Saya merenung. Banyak orang sering sekali berhemat setiap keping rupiah dari si miskin. Mereka sering mengganggap harga barang dari seorang pedagang kecil atau pasar tradisional tidak pantas dan menawar serta puas karena bisa berhemat Rp. 500,-
Kemudian mereka berjalan ke mall dan tidak bertanya kepantasan dari harga secangkir kopi Rp 60.000, atau semangkok bakso Rp. 40.000,- . Mereka bahkan membeli dengan bangga dan malu bila menawar. Mereka menawar dari tukang becak yang harus mengayuh sepeda dengan berat, tetapi tidak pernah memprotes argo taksi yang bergerak tak terkendali. Setelah itu, mereka akan bicara tentang pengentasan kemiskinan. Mereka salahkan pemerintah atas data-data kemiskinan yang tidak pernah turun.

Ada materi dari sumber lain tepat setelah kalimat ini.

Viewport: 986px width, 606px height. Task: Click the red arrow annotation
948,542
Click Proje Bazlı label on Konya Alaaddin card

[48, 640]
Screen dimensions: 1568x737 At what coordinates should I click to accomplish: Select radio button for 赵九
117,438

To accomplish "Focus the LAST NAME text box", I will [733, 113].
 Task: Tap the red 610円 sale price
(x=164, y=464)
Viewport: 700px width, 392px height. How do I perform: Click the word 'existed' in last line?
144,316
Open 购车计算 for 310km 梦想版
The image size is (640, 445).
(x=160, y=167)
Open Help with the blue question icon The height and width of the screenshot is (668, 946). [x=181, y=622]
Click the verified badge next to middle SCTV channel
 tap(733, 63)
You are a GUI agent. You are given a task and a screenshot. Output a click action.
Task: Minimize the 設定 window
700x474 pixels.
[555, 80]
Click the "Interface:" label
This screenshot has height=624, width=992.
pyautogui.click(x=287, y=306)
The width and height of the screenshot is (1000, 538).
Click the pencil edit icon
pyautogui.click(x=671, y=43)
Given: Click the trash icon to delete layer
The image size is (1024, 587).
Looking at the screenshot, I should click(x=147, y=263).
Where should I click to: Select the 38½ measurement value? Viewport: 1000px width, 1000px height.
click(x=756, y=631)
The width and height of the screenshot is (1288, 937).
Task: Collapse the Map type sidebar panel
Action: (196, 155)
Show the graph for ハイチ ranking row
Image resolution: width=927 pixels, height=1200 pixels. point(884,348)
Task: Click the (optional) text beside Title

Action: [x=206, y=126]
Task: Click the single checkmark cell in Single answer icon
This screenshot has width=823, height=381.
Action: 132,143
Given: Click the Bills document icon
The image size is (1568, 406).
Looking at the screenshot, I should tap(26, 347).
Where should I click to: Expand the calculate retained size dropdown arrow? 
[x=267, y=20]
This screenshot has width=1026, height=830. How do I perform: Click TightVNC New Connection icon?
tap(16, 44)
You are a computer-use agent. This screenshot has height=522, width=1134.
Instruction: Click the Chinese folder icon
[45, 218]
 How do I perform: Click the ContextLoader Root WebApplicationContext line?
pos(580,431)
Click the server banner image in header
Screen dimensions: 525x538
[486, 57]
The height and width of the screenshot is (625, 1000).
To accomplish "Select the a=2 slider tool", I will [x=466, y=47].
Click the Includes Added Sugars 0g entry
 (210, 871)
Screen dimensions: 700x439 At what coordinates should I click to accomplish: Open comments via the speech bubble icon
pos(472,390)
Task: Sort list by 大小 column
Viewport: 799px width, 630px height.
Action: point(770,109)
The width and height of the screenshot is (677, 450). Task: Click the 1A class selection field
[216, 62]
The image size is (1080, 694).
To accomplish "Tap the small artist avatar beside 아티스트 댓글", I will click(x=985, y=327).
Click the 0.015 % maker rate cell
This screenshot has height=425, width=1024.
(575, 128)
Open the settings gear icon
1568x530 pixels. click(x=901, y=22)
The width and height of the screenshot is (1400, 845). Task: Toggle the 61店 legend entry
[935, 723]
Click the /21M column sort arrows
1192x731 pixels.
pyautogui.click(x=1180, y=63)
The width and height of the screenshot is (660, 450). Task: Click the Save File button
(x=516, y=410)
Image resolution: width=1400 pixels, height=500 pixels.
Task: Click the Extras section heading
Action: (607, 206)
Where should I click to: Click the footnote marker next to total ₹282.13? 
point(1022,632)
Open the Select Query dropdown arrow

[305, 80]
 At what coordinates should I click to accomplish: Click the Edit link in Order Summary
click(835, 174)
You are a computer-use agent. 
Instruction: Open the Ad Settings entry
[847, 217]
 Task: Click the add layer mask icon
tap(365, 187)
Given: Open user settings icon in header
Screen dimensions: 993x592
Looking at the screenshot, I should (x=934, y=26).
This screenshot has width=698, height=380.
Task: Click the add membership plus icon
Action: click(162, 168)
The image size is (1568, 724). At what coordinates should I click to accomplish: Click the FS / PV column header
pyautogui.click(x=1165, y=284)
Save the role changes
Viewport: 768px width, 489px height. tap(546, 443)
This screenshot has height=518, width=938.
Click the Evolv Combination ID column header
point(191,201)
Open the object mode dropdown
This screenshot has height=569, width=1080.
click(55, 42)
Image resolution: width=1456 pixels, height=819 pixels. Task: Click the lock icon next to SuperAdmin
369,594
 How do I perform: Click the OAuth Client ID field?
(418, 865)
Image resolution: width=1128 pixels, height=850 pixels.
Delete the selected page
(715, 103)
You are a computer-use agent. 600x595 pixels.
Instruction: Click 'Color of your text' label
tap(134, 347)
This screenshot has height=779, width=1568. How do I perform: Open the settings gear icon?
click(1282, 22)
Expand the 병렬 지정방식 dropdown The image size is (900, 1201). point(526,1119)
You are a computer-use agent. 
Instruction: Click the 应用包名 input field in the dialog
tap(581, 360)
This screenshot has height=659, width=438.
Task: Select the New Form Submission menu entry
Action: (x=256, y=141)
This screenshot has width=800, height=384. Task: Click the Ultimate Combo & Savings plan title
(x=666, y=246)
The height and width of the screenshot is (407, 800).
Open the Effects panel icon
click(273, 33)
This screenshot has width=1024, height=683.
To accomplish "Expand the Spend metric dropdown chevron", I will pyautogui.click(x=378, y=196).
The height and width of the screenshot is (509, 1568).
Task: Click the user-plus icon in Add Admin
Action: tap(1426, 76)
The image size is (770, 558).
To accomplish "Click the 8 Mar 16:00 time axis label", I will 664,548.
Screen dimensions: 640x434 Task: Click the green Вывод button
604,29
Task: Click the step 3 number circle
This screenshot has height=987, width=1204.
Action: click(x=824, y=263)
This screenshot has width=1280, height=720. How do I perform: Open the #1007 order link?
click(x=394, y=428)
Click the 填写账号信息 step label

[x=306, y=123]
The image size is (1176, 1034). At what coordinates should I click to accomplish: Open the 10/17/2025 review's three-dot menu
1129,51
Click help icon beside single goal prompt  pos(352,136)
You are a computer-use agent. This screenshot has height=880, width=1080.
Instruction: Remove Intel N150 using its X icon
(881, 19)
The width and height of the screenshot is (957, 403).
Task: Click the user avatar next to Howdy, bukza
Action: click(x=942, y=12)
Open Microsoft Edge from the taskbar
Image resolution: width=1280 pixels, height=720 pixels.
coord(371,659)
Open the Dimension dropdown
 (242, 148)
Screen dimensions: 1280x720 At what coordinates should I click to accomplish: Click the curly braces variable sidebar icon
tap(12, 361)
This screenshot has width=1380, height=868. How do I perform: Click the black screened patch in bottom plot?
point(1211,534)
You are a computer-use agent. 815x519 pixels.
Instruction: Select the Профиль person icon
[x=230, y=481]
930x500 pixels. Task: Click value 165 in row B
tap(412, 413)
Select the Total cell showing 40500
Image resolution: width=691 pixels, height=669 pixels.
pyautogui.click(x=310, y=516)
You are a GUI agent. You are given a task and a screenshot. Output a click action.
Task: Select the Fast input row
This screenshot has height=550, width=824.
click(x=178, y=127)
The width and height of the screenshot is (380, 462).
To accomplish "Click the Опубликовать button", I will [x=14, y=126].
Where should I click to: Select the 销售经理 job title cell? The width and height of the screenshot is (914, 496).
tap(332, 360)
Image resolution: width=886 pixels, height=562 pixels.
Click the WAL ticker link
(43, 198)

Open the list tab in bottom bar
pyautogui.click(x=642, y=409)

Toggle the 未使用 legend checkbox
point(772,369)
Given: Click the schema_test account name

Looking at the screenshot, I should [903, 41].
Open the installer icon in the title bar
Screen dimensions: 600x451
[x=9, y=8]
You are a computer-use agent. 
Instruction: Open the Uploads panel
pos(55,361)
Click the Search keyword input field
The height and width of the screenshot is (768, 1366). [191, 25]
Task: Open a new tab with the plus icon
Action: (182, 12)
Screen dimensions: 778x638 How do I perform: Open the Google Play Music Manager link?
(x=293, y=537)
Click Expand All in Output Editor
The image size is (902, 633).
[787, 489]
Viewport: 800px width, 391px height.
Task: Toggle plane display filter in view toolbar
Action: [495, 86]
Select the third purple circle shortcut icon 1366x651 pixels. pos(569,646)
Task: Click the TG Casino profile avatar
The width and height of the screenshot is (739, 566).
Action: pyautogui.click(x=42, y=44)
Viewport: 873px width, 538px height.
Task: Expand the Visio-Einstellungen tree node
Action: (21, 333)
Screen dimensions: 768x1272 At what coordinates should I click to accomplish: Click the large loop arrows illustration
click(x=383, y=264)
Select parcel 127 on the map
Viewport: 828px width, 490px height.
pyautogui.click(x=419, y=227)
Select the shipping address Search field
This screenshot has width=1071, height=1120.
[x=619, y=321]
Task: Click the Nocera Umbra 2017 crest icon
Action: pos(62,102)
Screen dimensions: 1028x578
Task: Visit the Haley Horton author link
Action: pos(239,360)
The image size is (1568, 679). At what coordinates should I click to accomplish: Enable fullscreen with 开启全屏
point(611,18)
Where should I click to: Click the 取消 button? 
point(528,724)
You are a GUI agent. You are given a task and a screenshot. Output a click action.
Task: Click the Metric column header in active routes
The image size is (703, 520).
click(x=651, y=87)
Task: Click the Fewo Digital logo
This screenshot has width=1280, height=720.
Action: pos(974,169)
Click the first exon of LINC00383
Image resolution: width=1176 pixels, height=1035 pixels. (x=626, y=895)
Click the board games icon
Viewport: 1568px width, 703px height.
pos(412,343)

Padahal di balik itu, mereka mengeksploitasi Si Miskin. Mereka berusaha berhemat setiap keping rupiah dari Si Miskin yang bekerja lebih keras, lebih berat, dan panas untuk memberi makan keluarganya. Namun, mereka menghabiskan uang yang jauh lebih banyak di mall tanpa menanyakan kepantasannya.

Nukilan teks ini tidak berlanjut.